Entrées conservées d'une collection:
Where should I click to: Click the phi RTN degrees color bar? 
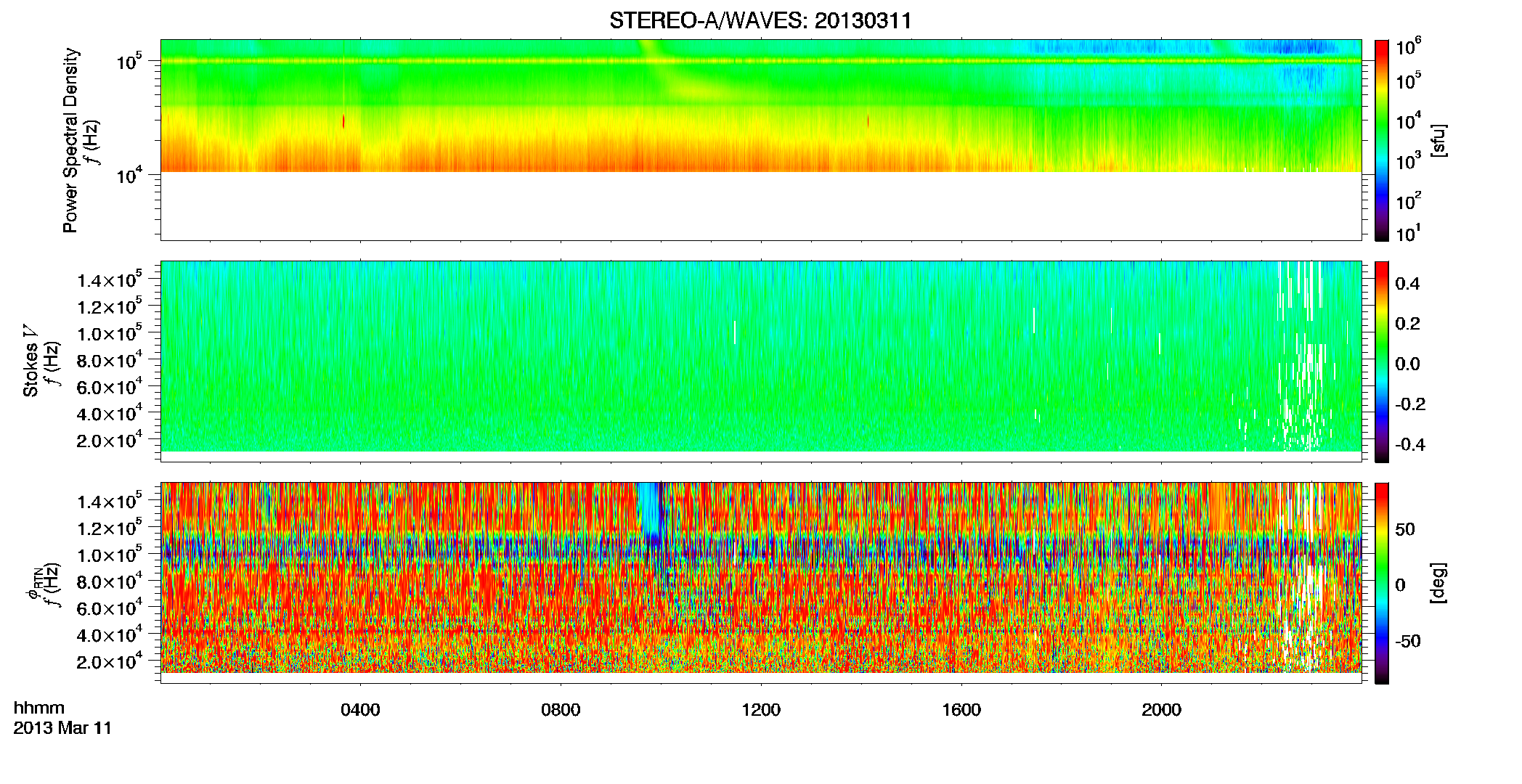coord(1382,583)
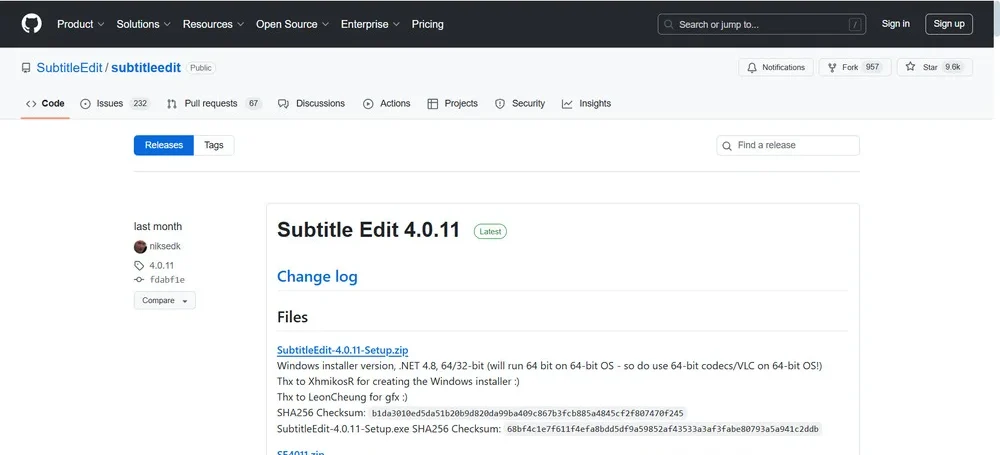Switch to the Tags view
1000x455 pixels.
pos(214,145)
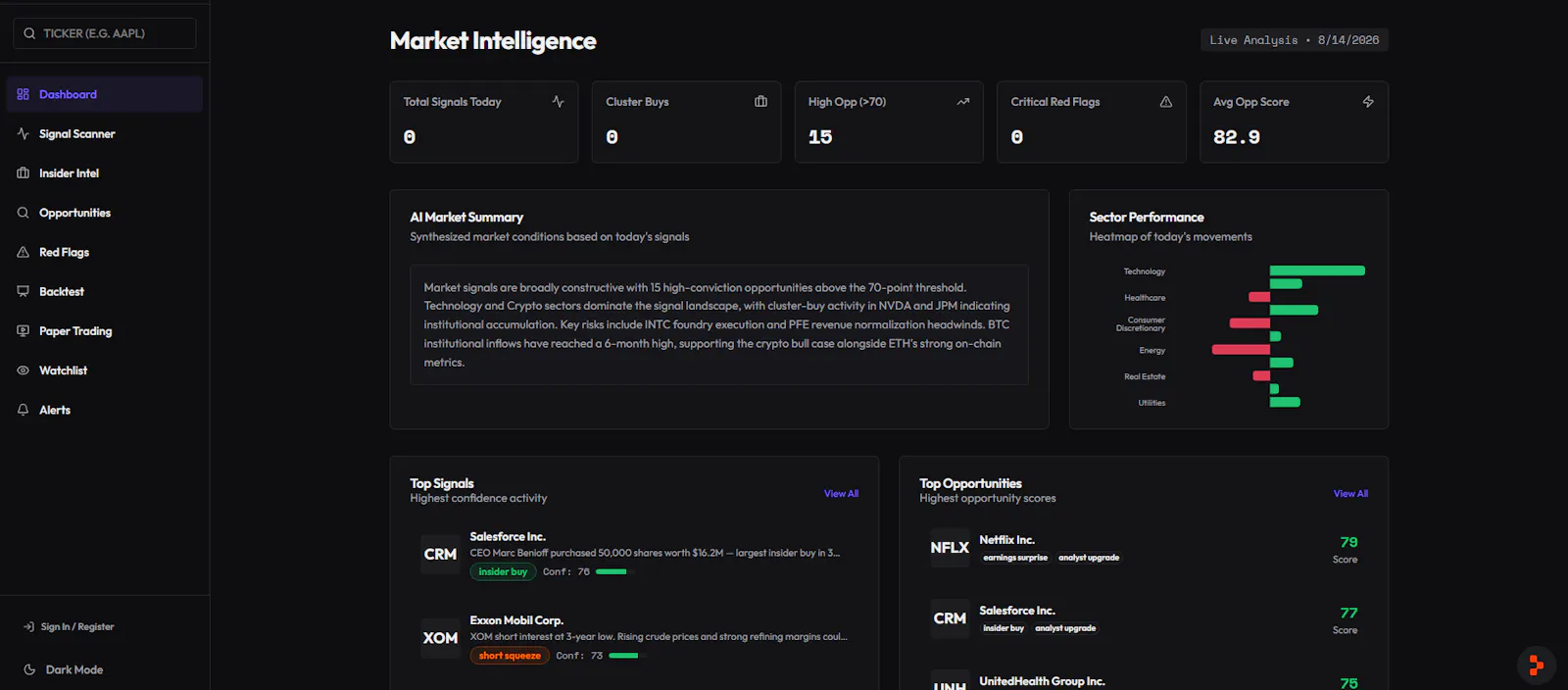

-- VOTRE TÂCHE --
Mettez toutes les entrées ci-dessus sous forme de tableau Markdown à deux colonnes, « N° » et « Ligne », avec une ligne du texte par rangée, sans les lignes vides. Omettez les images dans votre réponse.

-- RÉSULTAT PRODUIT --
| N° | Ligne |
|---|---|
| 1 | Where should I click to: Click the phi RTN degrees color bar?  |
| 2 | coord(1382,583) |
| 3 | Switch to the Tags view |
| 4 | 1000x455 pixels. |
| 5 | pos(214,145) |